▶ [Documento fuente]
La masacre de 13 trabajadores en Pataz no es un hecho aislado ni un problema local. Es el síntoma más brutal de una verdad que muchos prefieren ignorar: la minería ilegal ya es un delito aislado, es la columna vertebral de la economía criminal que ya ha desbordado la seguridad nacional.
El alcalde de Pataz fue claro y contundente: el apoyo policial ha sido casi nulo frente a las mafias mineras que controlan territorios y ejecutan a quienes no se someten a sus extorsiones. La pregunta que debe estremecernos como país es: ¿A quién defienden nuestras autoridades? ¿Para quién trabajan?
Los 13 trabajadores asesinados no eran mineros ilegales. Eran empleados formales, secuestrados y ejecutados por criminales que han encontrado en el oro ilegal la fuente de financiamiento perfecta. La minería ilegal no solo es un delito ambiental, financia sicarios, redes de extorsión, tráfico de armas, explotación sexual, trabajo forzoso y tráfico de migrantes. Todo ello desemboca en la ola de violencia que hoy desborda Lima y se extiende por todo el país.
Pero mientras la violencia cobra vidas, el Congreso guarda silencio en bloque. Y los pocos que se pronuncian, se limitan a declaraciones vacías que no enfrentan el fondo del problema.
¿Por qué?
Quizá porque ya eligieron de qué lado están cuando aprobaron —con amplia mayoría— la ampliación del REINFO, que lejos de ser únicamente una política pública cuestionable: se ha convertido en una decisión que ha terminado por beneficiar a muchas de las redes criminales, las mismas que hoy secuestran y matan con tal de salvaguardar sus intereses económicos.
Frente a esta crisis, no bastan operativos mediáticos ni declaraciones vacías. La respuesta debe ser estratégica y contundente. No basta con destruir campamentos o confiscar oro. Es urgente seguir el rastro del dinero:
Identificar a los compradores de oro ilegal y sus operadores financieros.
Investigar las empresas fachada y exportadoras que blanquean el oro hacia mercados internacionales.
Rastrear flujos hacia redes de lavado de activos, donde muchas veces participan actores del sector formal y partidos políticos.
Nadie habla de esto. Son demasiados intereses y sobre todo demasiados bolsillos que se verían afectados. Por eso vemos solo pocas palabras y ninguna acción.

▶ [Tarea asignada A] Traduce al inglés esta oración del artículo sobre la minería ilegal en Pataz: "Los 13 trabajadores asesinados no eran mineros ilegales."
▶ [Tarea asignada B] Devuelve sin cambios el fragmento del artículo sobre la minería ilegal en Pataz que comienza en "Quizá porque ya" y termina en "hacia mercados internacionales.".
▶ [Tarea asignada C] Enumera todo lo que, según el artículo sobre la minería ilegal en Pataz, financia la minería ilegal.

▶ [Datos proporcionados]

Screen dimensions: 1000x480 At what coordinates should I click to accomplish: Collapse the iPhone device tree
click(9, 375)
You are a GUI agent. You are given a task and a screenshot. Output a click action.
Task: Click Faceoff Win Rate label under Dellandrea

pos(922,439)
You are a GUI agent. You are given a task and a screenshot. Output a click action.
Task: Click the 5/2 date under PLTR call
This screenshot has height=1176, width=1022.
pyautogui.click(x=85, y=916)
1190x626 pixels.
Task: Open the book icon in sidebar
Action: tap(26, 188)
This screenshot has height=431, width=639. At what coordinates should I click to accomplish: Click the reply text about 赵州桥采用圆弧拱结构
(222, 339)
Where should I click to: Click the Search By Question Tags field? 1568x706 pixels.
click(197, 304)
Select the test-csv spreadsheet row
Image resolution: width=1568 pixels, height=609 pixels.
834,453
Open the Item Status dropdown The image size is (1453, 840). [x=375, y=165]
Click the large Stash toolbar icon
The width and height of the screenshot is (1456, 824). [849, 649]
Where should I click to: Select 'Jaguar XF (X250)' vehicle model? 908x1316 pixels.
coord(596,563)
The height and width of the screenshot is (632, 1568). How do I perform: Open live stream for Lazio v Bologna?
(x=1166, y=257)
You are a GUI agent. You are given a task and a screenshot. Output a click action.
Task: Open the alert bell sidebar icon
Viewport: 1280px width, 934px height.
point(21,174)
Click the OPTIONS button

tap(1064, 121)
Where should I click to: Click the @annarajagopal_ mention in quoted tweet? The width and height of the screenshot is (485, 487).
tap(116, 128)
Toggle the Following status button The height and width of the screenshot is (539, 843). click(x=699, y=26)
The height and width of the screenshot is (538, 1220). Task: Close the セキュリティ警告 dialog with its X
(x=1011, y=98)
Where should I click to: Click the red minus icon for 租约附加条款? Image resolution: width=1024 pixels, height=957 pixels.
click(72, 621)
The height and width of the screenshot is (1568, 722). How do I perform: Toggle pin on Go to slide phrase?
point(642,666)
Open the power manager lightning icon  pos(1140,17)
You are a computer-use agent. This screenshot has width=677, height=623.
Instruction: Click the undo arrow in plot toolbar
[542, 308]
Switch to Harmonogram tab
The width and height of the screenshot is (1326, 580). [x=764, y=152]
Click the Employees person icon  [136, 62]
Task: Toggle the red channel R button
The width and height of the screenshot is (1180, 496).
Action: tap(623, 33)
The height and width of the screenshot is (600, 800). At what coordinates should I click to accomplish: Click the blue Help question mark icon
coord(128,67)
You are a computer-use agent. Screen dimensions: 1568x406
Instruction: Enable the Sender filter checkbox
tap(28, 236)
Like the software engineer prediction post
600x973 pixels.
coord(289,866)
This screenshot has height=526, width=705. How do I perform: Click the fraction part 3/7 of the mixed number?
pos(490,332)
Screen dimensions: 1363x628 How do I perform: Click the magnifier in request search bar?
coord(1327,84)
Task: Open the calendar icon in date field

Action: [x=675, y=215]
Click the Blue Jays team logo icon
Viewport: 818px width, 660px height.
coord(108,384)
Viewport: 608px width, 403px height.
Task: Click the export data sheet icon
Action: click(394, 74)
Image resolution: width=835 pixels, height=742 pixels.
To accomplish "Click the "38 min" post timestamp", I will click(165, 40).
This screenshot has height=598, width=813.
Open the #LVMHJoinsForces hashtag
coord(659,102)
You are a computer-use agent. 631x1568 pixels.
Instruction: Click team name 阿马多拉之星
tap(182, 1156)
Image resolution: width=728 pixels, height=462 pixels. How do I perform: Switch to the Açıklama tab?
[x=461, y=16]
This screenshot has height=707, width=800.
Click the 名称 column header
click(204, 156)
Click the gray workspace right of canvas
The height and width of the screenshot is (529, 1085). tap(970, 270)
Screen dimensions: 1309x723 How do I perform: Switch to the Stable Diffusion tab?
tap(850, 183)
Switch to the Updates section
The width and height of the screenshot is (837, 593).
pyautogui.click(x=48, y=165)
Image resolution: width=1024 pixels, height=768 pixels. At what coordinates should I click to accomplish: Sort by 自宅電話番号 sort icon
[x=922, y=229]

▶ [Solución propuesta A] The 13 murdered workers were not illegal miners.

▶ [Solución propuesta B]
Quizá porque ya eligieron de qué lado están cuando aprobaron —con amplia mayoría— la ampliación del REINFO, que lejos de ser únicamente una política pública cuestionable: se ha convertido en una decisión que ha terminado por beneficiar a muchas de las redes criminales, las mismas que hoy secuestran y matan con tal de salvaguardar sus intereses económicos.
Frente a esta crisis, no bastan operativos mediáticos ni declaraciones vacías. La respuesta debe ser estratégica y contundente. No basta con destruir campamentos o confiscar oro. Es urgente seguir el rastro del dinero:
Identificar a los compradores de oro ilegal y sus operadores financieros.
Investigar las empresas fachada y exportadoras que blanquean el oro hacia mercados internacionales.

▶ [Solución propuesta C]
- Sicarios
- Redes de extorsión
- Tráfico de armas
- Explotación sexual
- Trabajo forzoso
- Tráfico de migrantes